Marc Pedraza es el chaval que el golpe sobre la mesa a falta de menos de dos meses de curso escolar. Tras un par de jornadas aciagas, a dos aguas entre el aprobado raspado y el fatídico suspenso, enseñó sus cartas ante el Lleida, rival duro como un examen de química. Lago es otro que, tras un periodo vacacional largo e involuntario, debe hacer un desmesurado sprint final para salvar más de una asignatura. El profe, Don Vicente (Moreno, no Del Bosque), empieza a pasar lista rigurosamente. Debe empezar a saber a quien se llevará los finales. En primera línea de combate.

Una clase de chavales de dieciséis, diecisiete, dieciocho años no dista tanto de un grupo de futbolistas. Inmaduros la mayoría, trabajando por un bien común y con una ligera tendencia a dejar las cosas para el final. Entramos en exámenes finales y Elche y Badalona están marcados con subrayador fosforito.

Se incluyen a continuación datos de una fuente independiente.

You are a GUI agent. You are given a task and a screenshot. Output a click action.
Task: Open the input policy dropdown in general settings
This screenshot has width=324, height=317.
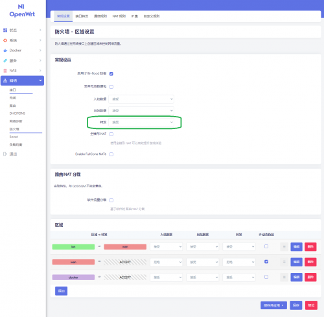141,99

De ellos dependerá acabar lo suficientemente holgados para afrontar el último suspiro con la confianza a pleno.

Pedraza, celebrando su primer gol con la elástica bermellona.

Tras seis partidos secos, embarrados y carentes de victoria, es ideal retomar la inercia positiva, pero sin perder la tensión y necesidad imperiosa de ganar cada partido que provocó la sequía. Sin pausa, pero sin prisa. Con la tranquilidad del líder y la necesidad de la lucha por el descenso. Para llegar al juicio final de la mejor manera posible. Para pasar el curso con nota.